Sánchez no quiere a Puigdemont en España porque rompería su alianza con ERC y su Gobierno con UP

Los errores de la Justicia española y del Gobierno y la ausencia de un compromiso legal en la UE permitieron escapar a Puigdemont de Italia

No le falta razón al golfo y golpista dé Puigdemont cuando dice que ‘España ha vuelto a hacer el ridículo’, aunque este delincuente todavía debe volver a Cerdeña -si es que se presenta- donde falta por conocer la última decisión del juez italiano sobre la extradición de Puigdemont a España.

Naturalmente siempre y cuando el presidente Pedro Sánchez, que prometió traer a España a Puigdemont, actúe con determinación. Lo que no parece que vaya a ocurrir porque a Sánchez no le interesa que Puigdemont sea extraditado a España, su inmediata entrada en prisión, juicio y su condena por muchos años de cárcel (pue que 13 como Junqueras) porque rompería el pacto de apoyos mutuos que Pedro Sánchez tiene con Pere Aragonés.

Y probablemente esa situación también dañaría su Gobierno de coalición con Podemos, porque la rama catalana de UP está del lado de Aragonés y

Puigdemont, como lo dejó claro el portavoz de UP en el Congreso Jaume Asens.

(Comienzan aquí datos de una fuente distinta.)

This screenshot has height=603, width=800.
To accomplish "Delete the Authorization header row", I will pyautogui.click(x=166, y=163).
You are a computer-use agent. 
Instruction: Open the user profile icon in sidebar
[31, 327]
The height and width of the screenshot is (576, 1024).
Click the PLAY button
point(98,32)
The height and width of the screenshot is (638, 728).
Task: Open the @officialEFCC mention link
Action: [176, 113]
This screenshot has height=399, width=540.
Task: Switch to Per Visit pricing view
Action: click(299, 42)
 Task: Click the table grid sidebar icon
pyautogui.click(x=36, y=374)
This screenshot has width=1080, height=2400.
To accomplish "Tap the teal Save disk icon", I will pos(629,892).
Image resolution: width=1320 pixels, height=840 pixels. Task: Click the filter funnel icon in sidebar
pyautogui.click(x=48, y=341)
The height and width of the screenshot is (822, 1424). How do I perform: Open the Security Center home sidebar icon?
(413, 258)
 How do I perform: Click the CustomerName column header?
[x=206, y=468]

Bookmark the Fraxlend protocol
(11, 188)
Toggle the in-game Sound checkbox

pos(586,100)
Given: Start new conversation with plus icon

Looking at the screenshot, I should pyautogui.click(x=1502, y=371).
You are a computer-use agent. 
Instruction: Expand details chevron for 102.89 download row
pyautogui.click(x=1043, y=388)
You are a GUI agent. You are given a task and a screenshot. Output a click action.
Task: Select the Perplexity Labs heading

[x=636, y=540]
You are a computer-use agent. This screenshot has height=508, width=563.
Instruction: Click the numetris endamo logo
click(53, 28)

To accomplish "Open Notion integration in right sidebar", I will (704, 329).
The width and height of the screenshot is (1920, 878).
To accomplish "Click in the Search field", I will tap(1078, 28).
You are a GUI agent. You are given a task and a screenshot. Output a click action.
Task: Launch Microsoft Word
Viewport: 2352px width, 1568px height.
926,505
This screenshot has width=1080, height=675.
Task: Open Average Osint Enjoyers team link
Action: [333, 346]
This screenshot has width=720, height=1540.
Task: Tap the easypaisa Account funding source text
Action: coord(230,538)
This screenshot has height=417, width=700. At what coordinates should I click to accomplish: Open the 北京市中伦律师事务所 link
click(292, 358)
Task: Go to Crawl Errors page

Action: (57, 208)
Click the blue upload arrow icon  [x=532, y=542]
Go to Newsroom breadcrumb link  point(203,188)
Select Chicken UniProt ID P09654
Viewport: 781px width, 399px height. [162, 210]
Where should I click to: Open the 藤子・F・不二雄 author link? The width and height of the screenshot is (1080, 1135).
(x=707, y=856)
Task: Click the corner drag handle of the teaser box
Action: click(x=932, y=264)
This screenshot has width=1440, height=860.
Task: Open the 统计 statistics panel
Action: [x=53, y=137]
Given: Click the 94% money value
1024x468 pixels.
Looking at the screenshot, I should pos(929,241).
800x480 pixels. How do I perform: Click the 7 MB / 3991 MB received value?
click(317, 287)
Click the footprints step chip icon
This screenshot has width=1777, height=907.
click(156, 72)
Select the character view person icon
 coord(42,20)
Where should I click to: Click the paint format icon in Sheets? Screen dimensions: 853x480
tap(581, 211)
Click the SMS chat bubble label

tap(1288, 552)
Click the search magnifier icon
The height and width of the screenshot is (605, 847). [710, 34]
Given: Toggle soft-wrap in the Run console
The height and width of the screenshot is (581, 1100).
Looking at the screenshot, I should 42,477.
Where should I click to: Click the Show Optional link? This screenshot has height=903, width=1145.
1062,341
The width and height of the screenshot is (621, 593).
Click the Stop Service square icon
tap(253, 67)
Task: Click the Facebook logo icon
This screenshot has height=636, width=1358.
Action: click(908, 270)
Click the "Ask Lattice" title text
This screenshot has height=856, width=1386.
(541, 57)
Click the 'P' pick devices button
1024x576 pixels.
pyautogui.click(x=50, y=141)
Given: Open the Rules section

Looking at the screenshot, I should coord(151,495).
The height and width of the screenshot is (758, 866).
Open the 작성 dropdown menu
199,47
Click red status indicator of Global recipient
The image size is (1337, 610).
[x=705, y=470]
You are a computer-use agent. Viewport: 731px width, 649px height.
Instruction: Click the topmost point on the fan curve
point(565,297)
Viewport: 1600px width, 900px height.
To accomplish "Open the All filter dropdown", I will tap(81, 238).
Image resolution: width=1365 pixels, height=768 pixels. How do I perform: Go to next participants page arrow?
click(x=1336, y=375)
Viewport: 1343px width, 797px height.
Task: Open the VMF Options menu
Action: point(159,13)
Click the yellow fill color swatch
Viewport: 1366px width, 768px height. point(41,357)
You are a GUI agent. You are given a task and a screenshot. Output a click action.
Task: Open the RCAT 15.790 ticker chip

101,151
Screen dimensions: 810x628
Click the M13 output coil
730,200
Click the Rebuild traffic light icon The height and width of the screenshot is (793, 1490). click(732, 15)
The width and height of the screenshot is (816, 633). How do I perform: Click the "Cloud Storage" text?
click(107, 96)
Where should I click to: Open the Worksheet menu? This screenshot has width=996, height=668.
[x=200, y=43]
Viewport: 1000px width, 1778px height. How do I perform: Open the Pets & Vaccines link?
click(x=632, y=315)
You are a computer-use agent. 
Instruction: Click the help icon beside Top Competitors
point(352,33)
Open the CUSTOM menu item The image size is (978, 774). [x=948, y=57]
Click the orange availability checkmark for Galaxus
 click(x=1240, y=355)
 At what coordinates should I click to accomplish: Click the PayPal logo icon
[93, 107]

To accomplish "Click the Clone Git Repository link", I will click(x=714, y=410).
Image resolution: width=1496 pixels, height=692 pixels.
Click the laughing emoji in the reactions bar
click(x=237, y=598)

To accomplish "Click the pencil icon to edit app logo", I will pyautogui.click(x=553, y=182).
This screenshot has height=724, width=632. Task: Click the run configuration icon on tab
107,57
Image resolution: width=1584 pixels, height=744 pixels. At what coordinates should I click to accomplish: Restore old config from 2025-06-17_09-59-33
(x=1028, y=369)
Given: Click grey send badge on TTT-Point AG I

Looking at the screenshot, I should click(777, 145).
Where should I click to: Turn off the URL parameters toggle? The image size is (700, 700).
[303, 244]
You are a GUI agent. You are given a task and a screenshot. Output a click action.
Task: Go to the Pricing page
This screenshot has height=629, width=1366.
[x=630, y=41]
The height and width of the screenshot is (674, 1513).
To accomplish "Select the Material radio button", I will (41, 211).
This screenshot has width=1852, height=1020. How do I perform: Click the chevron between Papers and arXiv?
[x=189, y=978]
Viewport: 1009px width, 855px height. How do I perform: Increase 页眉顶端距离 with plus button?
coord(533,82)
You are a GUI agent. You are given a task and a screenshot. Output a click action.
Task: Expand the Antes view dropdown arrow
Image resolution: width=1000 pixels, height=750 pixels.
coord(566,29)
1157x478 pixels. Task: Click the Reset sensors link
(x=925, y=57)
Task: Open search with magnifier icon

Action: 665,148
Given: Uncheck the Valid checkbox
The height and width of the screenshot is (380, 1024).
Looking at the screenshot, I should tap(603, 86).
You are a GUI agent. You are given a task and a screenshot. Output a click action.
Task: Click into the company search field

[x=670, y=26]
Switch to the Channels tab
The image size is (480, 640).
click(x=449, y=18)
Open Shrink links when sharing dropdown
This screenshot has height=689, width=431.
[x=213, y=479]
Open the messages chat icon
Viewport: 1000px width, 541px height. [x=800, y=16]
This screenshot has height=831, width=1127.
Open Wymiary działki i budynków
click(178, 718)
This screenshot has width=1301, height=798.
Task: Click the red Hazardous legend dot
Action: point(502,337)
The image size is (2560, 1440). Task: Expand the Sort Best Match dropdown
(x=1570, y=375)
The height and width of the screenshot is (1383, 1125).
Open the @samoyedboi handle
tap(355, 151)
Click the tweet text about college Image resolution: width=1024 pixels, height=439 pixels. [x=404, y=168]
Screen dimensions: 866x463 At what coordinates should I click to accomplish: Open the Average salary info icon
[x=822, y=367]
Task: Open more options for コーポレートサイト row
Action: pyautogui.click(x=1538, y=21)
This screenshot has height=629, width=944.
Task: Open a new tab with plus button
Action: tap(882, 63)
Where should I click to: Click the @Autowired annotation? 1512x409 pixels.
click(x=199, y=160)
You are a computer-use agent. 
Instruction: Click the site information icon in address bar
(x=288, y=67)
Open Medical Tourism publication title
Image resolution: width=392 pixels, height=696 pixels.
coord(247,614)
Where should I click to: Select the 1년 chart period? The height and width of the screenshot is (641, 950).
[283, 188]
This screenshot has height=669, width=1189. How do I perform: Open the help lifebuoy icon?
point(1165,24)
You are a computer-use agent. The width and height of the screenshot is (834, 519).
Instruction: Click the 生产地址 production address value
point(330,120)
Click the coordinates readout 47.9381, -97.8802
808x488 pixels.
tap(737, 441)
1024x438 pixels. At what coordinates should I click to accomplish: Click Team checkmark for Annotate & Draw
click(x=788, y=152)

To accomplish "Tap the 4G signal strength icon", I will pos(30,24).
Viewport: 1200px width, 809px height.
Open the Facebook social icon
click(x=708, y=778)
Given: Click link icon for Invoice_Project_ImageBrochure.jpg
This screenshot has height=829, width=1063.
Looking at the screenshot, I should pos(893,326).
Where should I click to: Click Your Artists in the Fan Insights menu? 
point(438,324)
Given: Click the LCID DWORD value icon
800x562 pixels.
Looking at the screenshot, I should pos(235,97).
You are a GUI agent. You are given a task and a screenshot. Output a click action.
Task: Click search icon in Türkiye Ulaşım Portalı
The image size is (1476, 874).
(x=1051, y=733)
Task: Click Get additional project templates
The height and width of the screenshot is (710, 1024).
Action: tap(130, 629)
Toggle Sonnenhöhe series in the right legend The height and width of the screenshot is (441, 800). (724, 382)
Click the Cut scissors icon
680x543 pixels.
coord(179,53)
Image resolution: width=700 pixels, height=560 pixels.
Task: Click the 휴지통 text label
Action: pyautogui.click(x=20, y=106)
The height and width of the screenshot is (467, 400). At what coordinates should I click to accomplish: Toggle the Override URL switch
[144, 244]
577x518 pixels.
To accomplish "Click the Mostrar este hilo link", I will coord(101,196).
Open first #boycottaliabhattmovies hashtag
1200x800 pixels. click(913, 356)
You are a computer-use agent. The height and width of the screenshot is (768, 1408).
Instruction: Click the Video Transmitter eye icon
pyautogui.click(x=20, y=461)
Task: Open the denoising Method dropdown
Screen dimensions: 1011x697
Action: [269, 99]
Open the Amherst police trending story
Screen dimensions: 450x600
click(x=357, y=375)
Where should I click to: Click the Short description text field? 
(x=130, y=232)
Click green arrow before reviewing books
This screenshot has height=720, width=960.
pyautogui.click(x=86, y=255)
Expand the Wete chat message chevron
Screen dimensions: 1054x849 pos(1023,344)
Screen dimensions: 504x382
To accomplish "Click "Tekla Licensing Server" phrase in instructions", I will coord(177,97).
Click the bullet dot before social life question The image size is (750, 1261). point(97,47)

Y por ello Sánchez no moverá un dedo de la Fiscalía y de la Abogacía del Estado catalán en favor de la extradición de Puigdemont. La que tampoco desean Oriol Junqueras ni Pere Aragonés en un momento en el que ERC y el PSC-PSOE disfrutan de una aparente ‘luna de miel’ y además se benefician del aislamiento de Puigdemont en Waterloo.

Sobre el que, por otra parte, existe una gran confusión de su situación legal por la actuación de la Abogacía del Estado, que controla el Gobierno, sobre si su euroorden de arresto y de extradición a España sigue vigente en la UE, como lo asegura el juez Pablo Llarena del Tribunal Supremo.

Como al parecer también permanecen algunas dudas sobre el derecho de Puigdemont de movilidad en la UE, como europarlamentario, y a pesar de que se le ha retirado la inmunidad de europarlamentaria, en espera de su posible expulsión de la Cámara de Bruselas.

El resultado de todo ello es que Puigdemont se ha vuelto a fugar de Italia como en 2018 se fugó de Alemania, cuando un juez alemán decidió que solo se le podría extraditar a España por el delito de malversación. Lo que debió de aceptar el juez Llarena porque ese delito le podía haberle acarreado a Puigdemont hasta 12 años de cárcel, la inhabilitación y el fin de su actividad política en Waterloo. Pero Llarena que tuvo a Puigdemont al alcance de su mano se equivocó.

Y ahora está claro que Pedro Sánchez no quiere ver, ni en pintura en España y menos aún en la cárcel, a Puigdemon. Y además Sánchez sabe que todo el episodio de Puigdemont en Italia le ha devuelto protagonismo al prófugo y apoyos en Cataluña, como sabe Sánchez que ello amenaza su relación con Aragonés.

Un Puigdemont que desea destrozar la ‘mesa de diálogo’ de Sánchez y Aragonés lo que tendría como consecuencias el hecho importante del bloqueo de los PGE de 2022 y amenazaría la estabilidad en el Gobierno de Sánchez, que en este momento y más que nunca, está en las manos de Aragonés y ERC.

Y, en consecuencia, también en las de sus socios de gobierno de UP. De manera que ya puede preparar Sánchez una nueva batería de concesiones políticas y económicas a los separatistas catalanes que han relanzado su ofensiva contra el uso del idioma español en las universidades catalanas.

A igual que ocurre en otras regiones como País Vasco y Baleares, donde la batalla lingüística contra el español ha comenzado a rebrotar y está llegando incluso al Congreso y el Senado, donde los nacionalistas quieren imponer el uso cotidiano de las llamadas lenguas cooficiales.

Un entreguismo ‘obligado’ de Sánchez con el nacionalismo separatista, del que nada dice el PSOE ni lo dirá en su 40 Congreso del 15 de octubre en el que Sánchez no tendrá la menor contestación.

Como tampoco parece tener enfrente una Oposición unida, eficaz y con un liderazgo fuerte, vistos los últimos y recientes problemas en el seno del PP, entre Isabel Ayuso y Pablo Casado, y la auto destrucción de Cs sin que en este partido entiendan que no tienen más salida que su integración en el PP.